What the occupying powers may not yet fully appreciate, however, is the extent of their long-term liability under international law.
Because they rejected a United Nations-supervised administration of post-Hussein Iraq, the US and Britain needlessly shoulder most of the legal responsibility for the success or failure of the administration and reconstruction of Iraq.
No wonder other nations and groupings, such as India, Pakistan and Nato, have rejected Washington's appeal for troops. Why risk the liabilities of a military occupation under current conditions, especially when a simple Security Council mandate could trump occupation law, with all its attendant burdens?
In an awkwardly crafted resolution in May, authored by Washington and London, the Security Council designated the two victorious nations as the "occupying powers". This title carries all the responsibilities, constraints and liabilities that arise under occupation law, codified in the fourth Geneva Convention of 1949 and other instruments.

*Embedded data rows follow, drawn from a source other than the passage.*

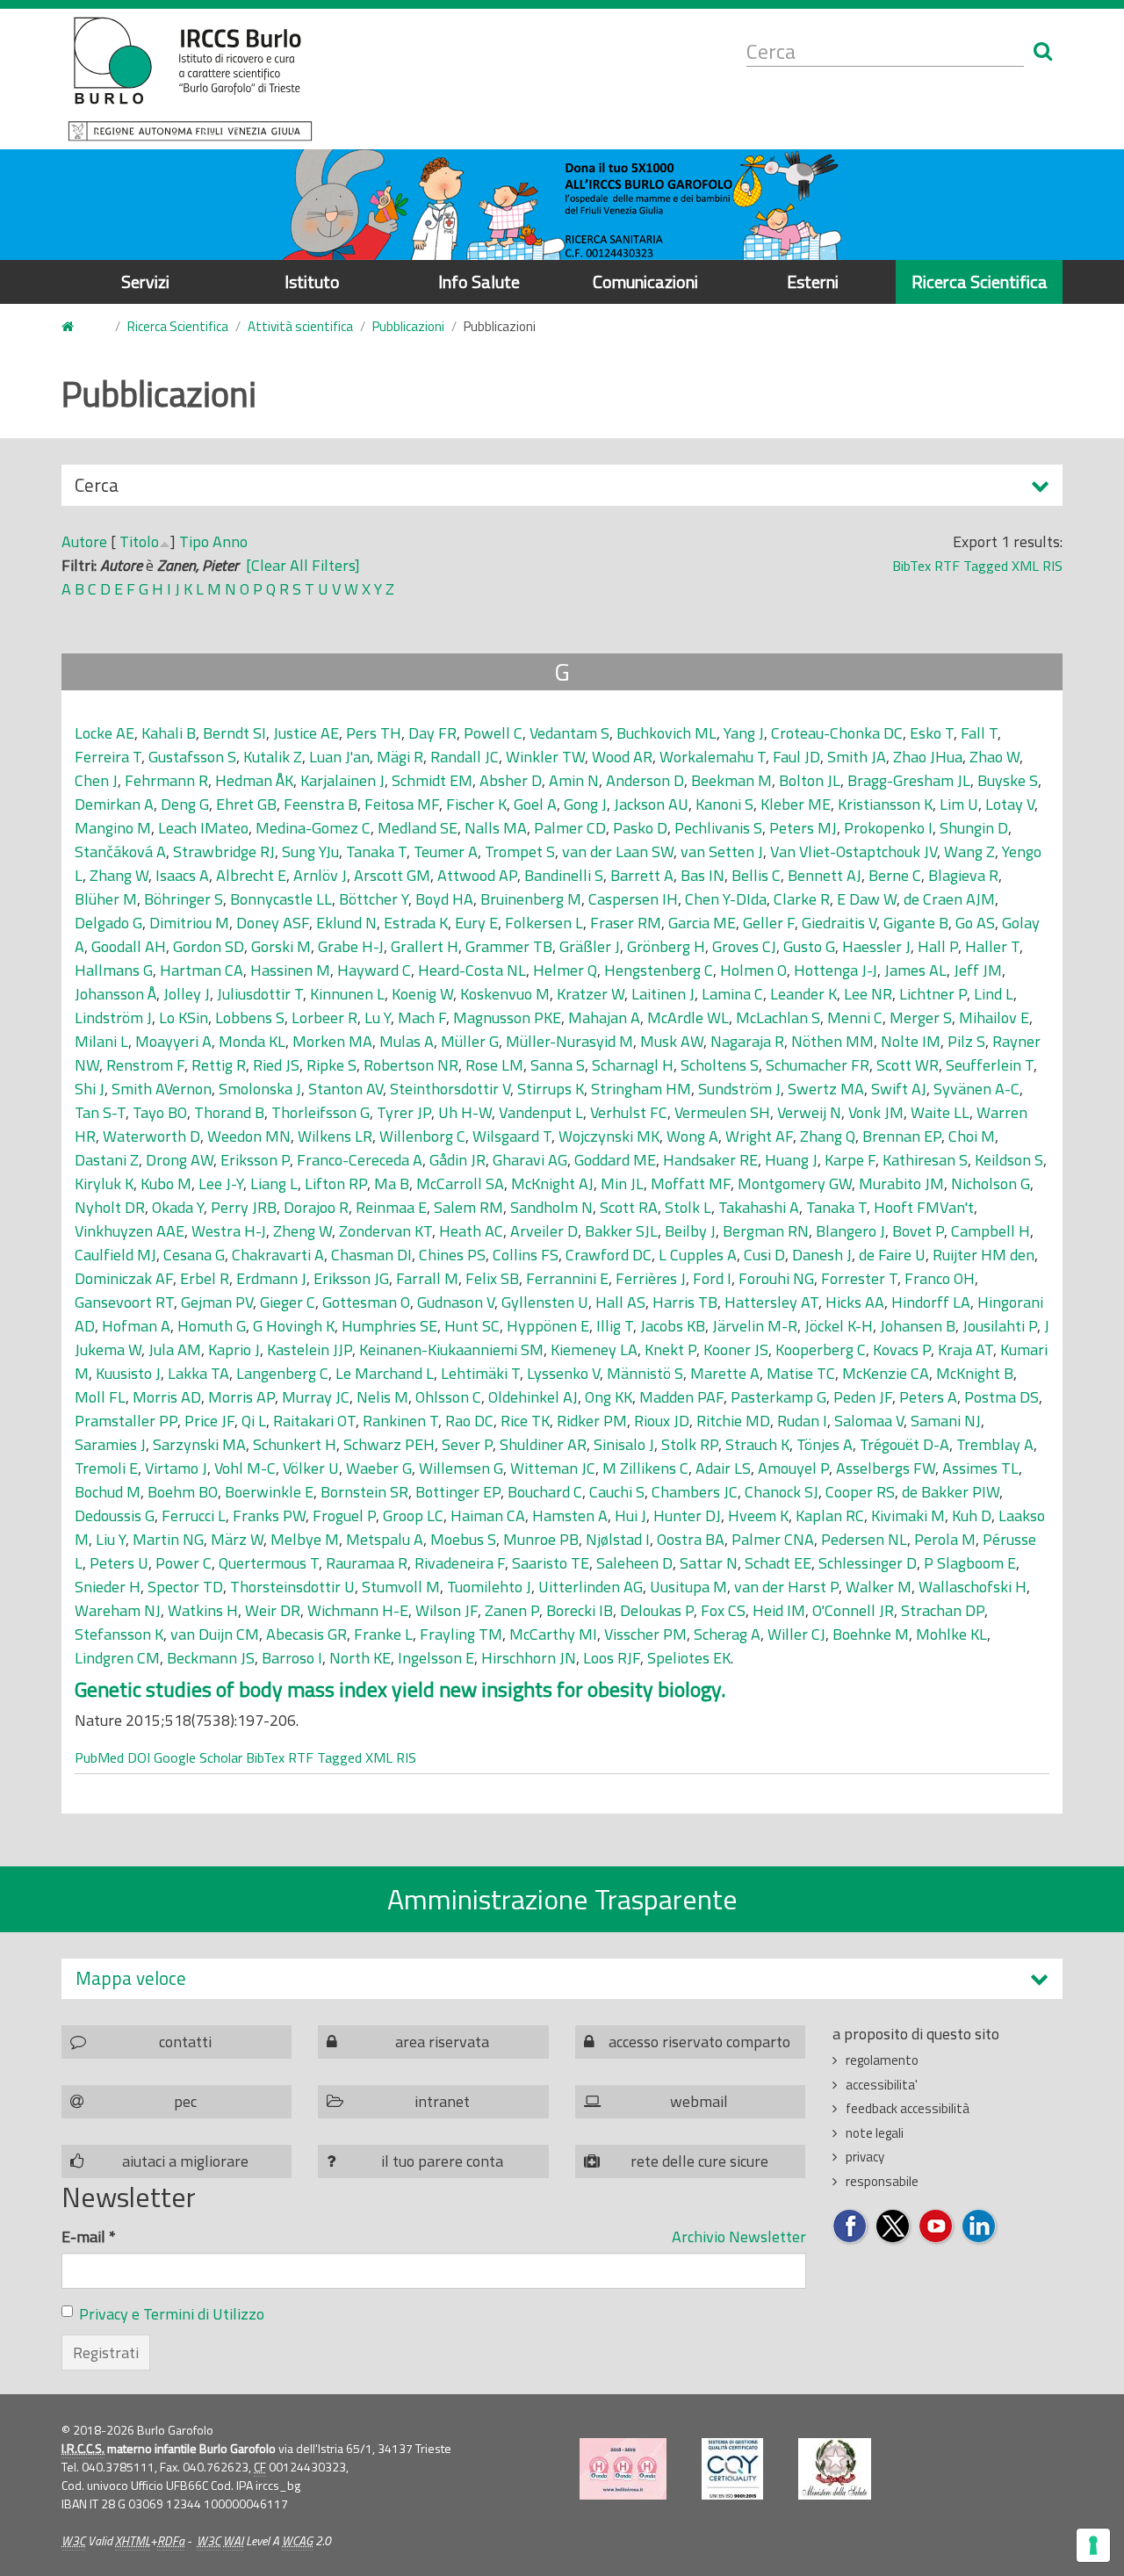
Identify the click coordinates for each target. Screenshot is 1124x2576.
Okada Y (178, 1207)
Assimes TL (980, 1468)
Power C (183, 1563)
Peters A (928, 1397)
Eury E (476, 922)
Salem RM (468, 1207)
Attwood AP (477, 875)
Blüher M (106, 899)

The UN assumed an advisory role but left the legal responsibility squarely with the US and Britain and reminded other nations of their obligations if they deployed troops in Iraq.
In the last half-century no country requiring such radical transformation has been placed under military occupation law instead of a UN mandate or trusteeship.

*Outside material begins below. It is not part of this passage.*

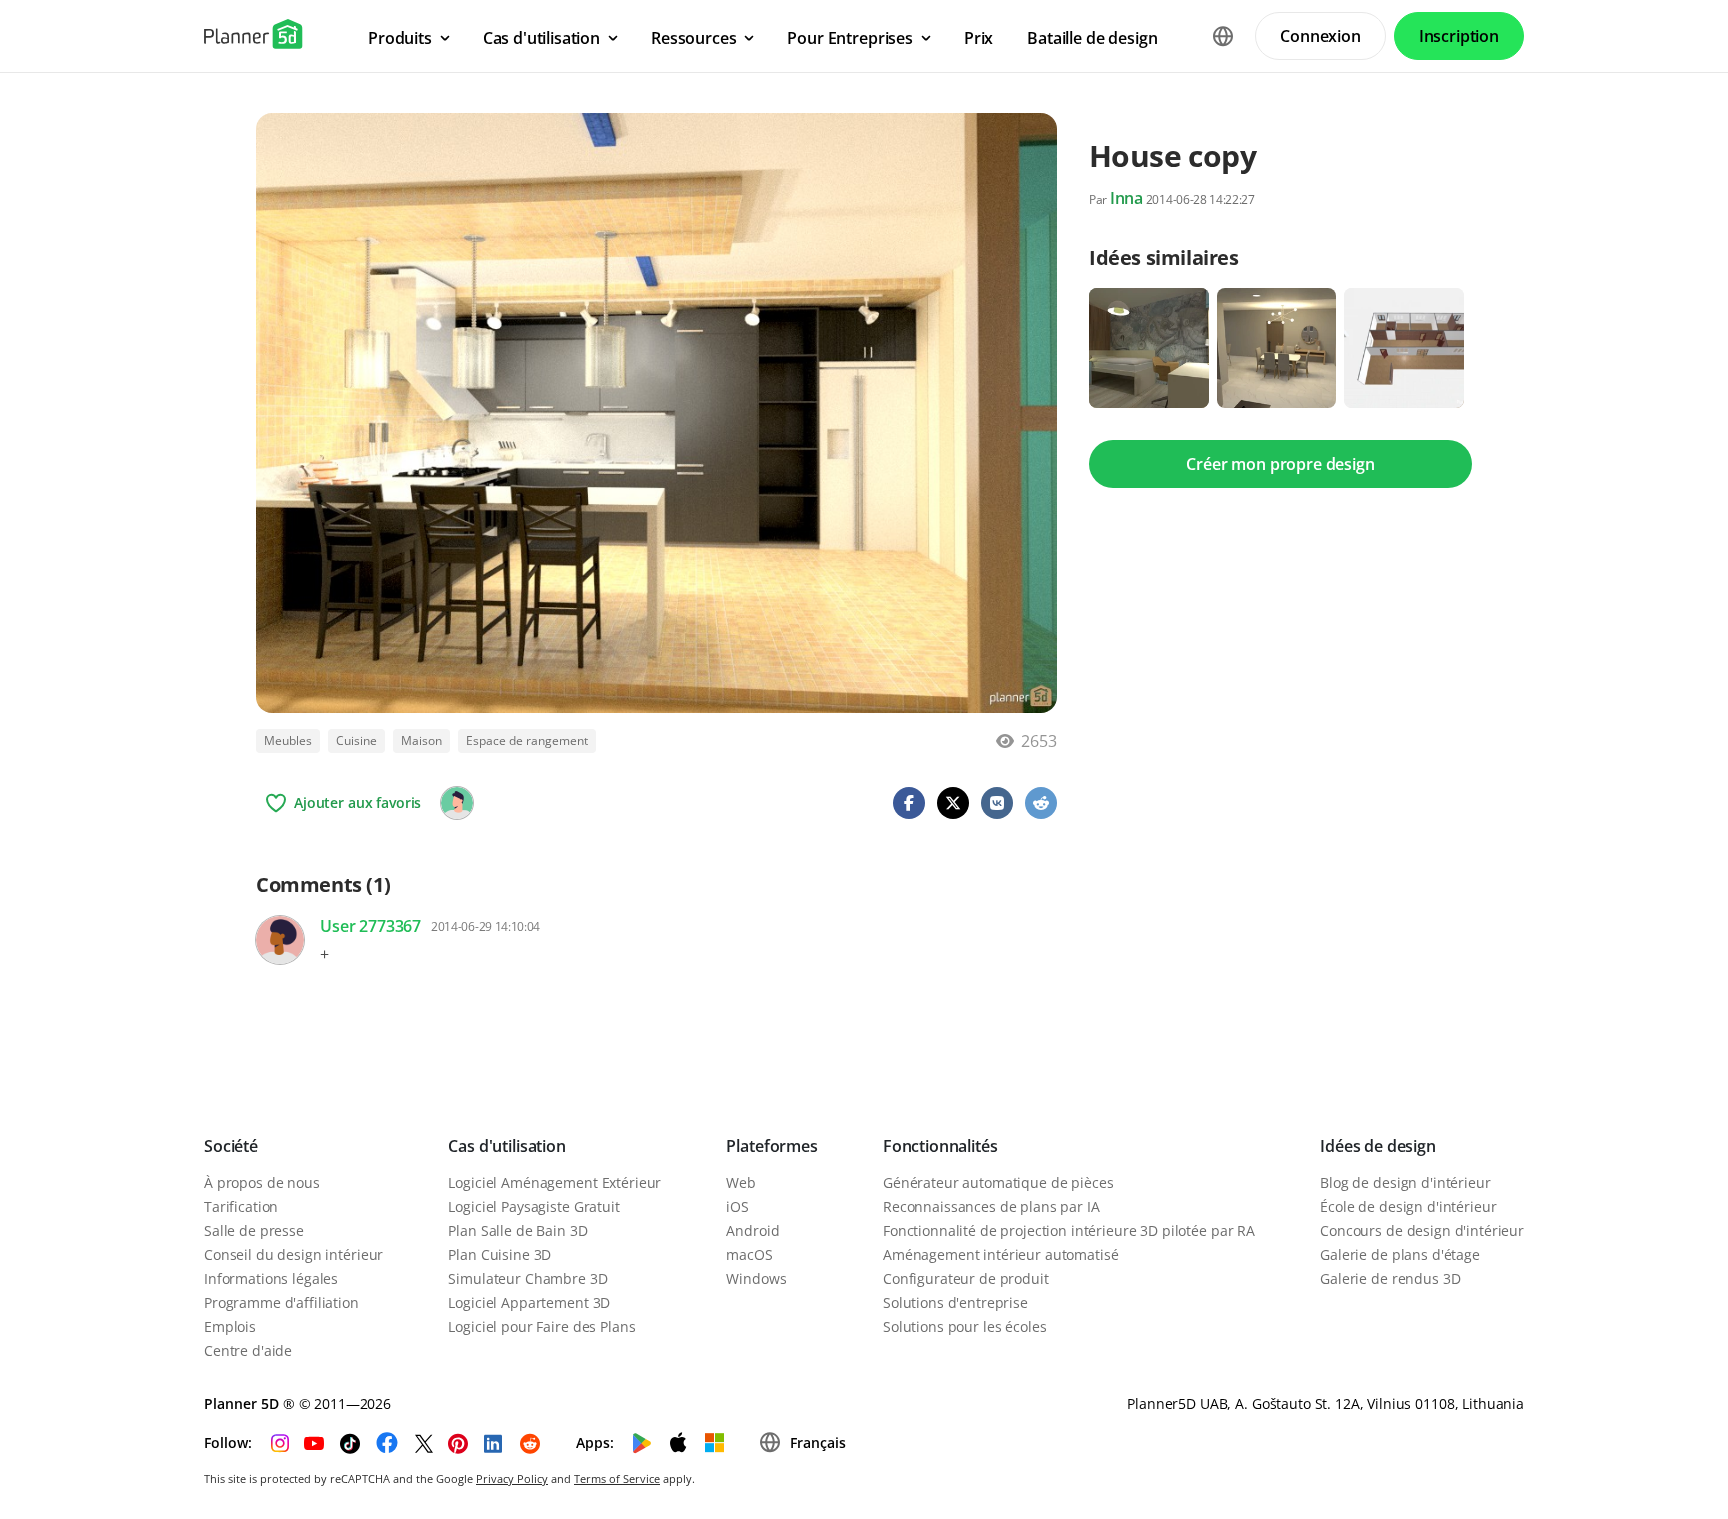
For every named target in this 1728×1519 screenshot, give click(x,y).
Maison (421, 740)
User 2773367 (370, 926)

No conquering military power has volunteered formally to embrace occupation law so boldly and with such enormous risk. And never in recent times has an occupation occurred that was so predictable for so long and yet so poorly planned for.
Occupation law was never intended to encourage invasion and occupation for the purpose of transforming a society, however noble that aim. The narrow purpose is to constrain an occupying military power and thus discourage aggression and permanent occupation. The humanitarian needs of the civilian population take priority and usually require the occupying power to act decisively for that purpose.

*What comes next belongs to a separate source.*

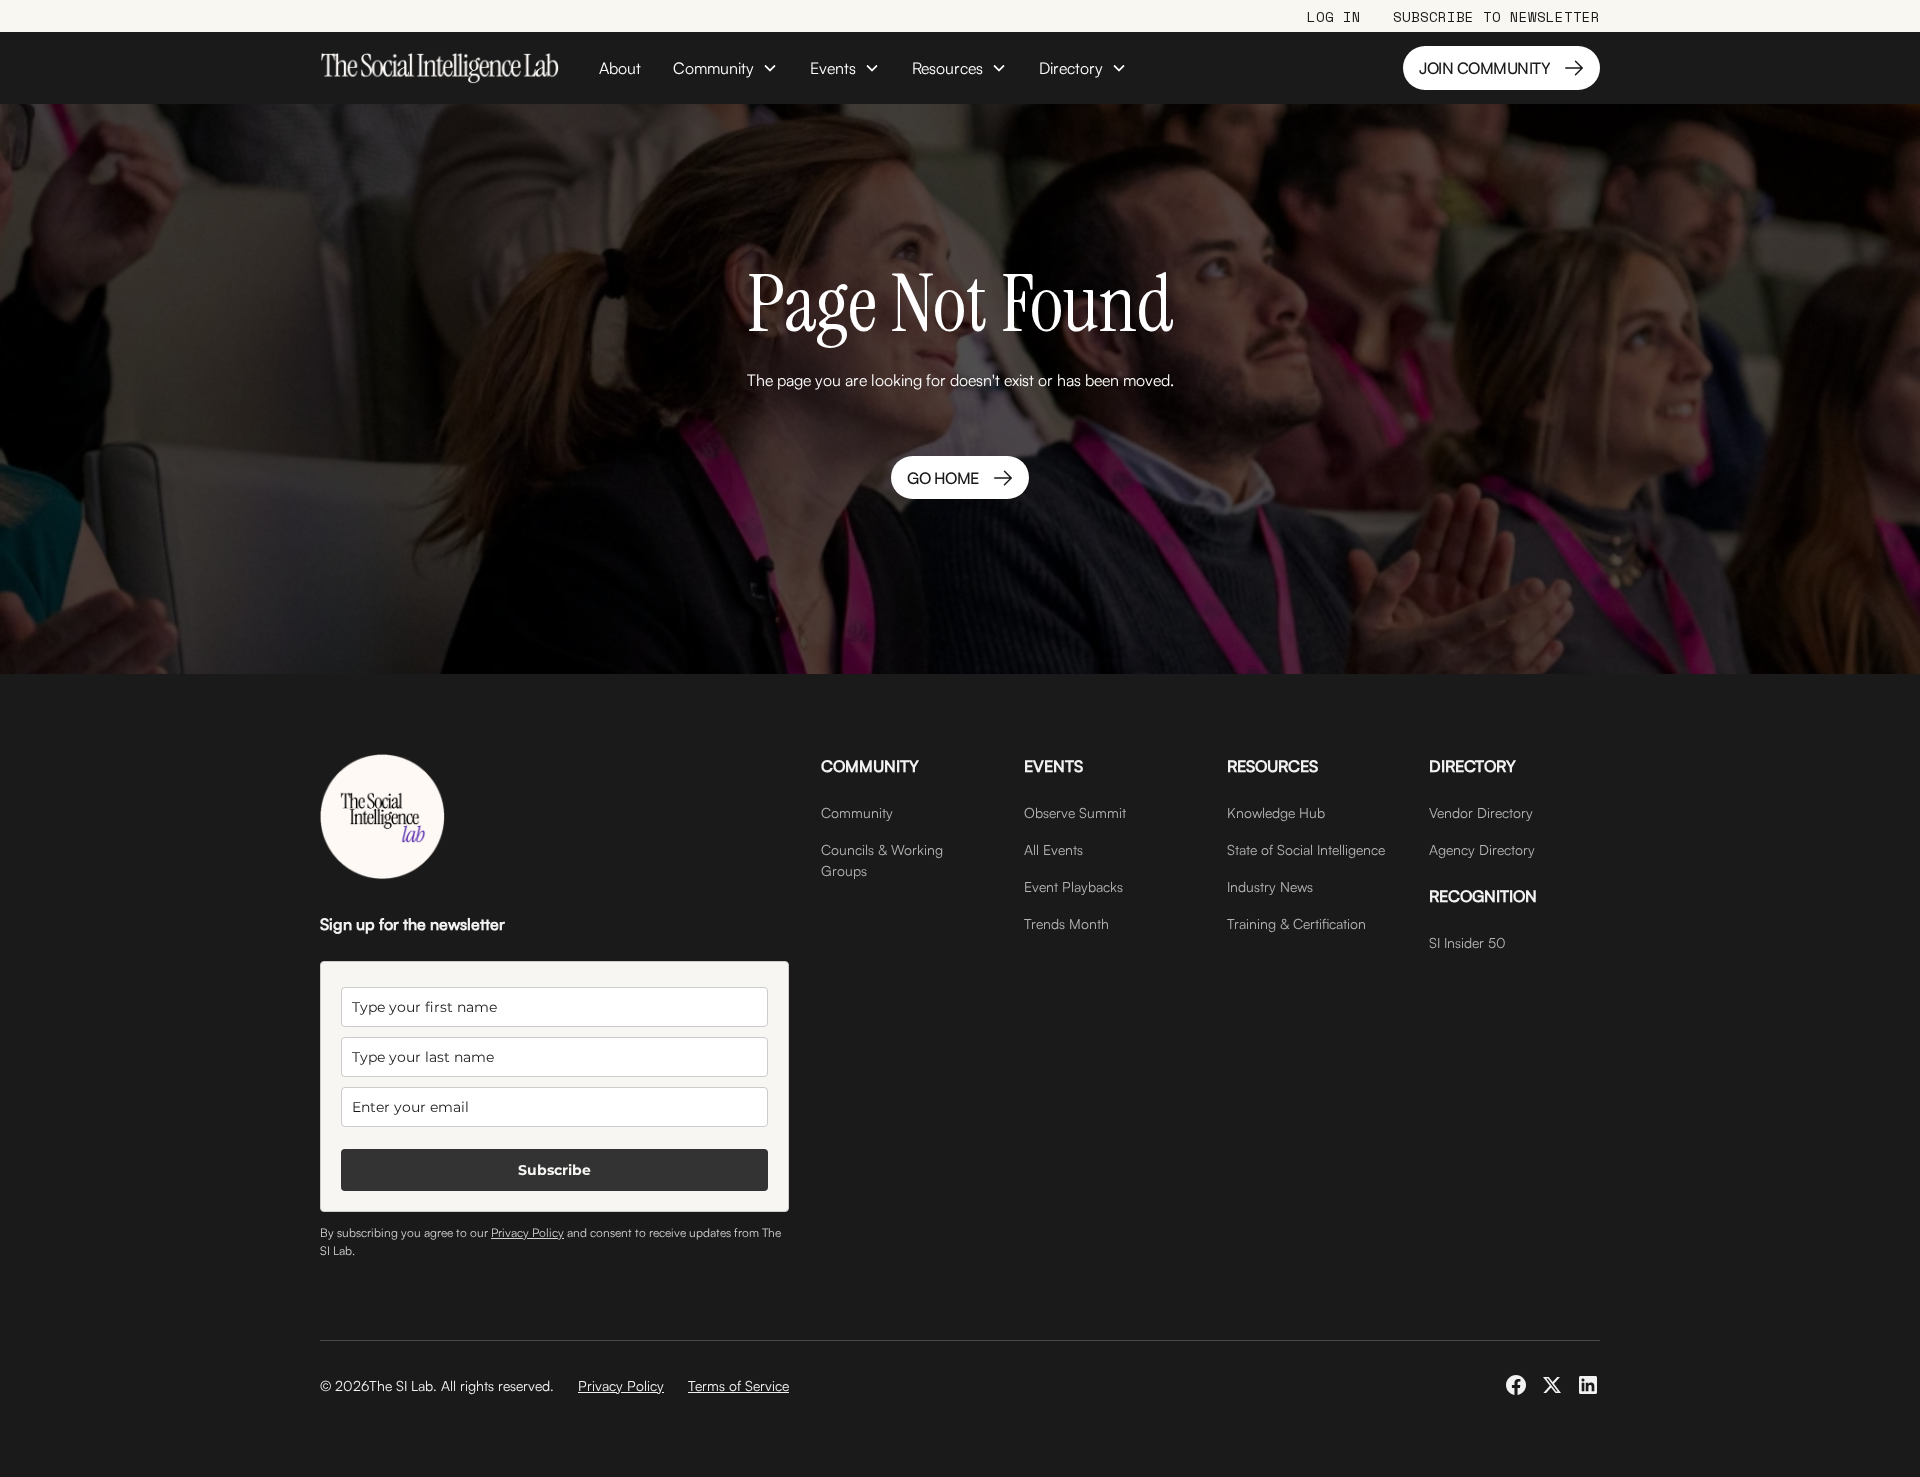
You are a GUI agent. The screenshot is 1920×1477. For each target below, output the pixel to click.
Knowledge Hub (1276, 812)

But Iraq - under Saddam Hussein, a tyranny built on atrocities - requires radical political and economic transformation in the aftermath of Operation Iraqi Freedom, a worthy goal now sought by the occupying powers. Yet their performance to date raises serious risks of liability under occupation law, which could lead to civil and criminal actions (even against military and civilian officials) by Iraqi citizens.
The liability trap deepens every day, dug by the failure of the occupying powers to plan for and take immediate action to prevent looting of critical facilities and cultural sites, to deploy enough soldiers to maintain security and to establish effective law enforcement on the streets with well-trained police.
The occupying powers also risk liability in other ways: by their refusal to permit entry of international weapons inspectors or of humanitarian supplies from the UN and other relief organisations in the early stages of the occupation; by their failure rapidly to restore and maintain water, sewerage and electricity services; by having created unemployment on a massive scale; and by their controversial plans for the management of Iraq's oil industry.
Occupation law imposes high performance standards on an occupying military power and liability can arise quickly. This is particularly so in cases where an occupation and its many responsibilities were readily foreseeable - as is the case in Iraq, whose invasion was planned for a long time.
The challenges of humanitarian occupations by benevolent military forces seeking to transform devastated societies cannot be met within the confines of occupation law.
Indeed, in recent years the UN has developed much experience in overcoming that law's outdated norms and directly promoting democracy and economic development in war-torn nations.
The US and Britain could gain legal and practical advantage - as well as more international support - if the Security Council adopted a resolution to establish a comprehensive UN mandate over the civilian and military administration of Iraq. Its terms could be modelled on the other cases in which the UN has been called on to help transform a nation. Speculation that a new resolution may be forthcoming is encouraging, provided it establishes a new legal framework for all coalition forces.
With a fresh UN mandate, the burden and risks of occupation law would be greatly reduced for the occupying powers. Their main responsibilities would be defined by the Security Council rather than by a body of law that is ill-suited to the task at hand. Ultimately that would benefit occupiers and occupied alike.
The writer, the former US ambassador at large for war crimes issues, is a visiting professor at Georgetown University Law Center in Washington
Say it's not so!
What international law?
These people may not like it, but we're already doing a better job and Iraq is better off as a result.
If we couldn't enforce that limit in wasn't. The original 3 mile limit grew out of how far the king's cannon would shoot.
Consider, if someone says that the US is "violating" international law, who is going to enforce that law? If we agree that we are "violating" a "law", and we are willing to change then we cease violating that law. No policeman is going to come and arrest the President.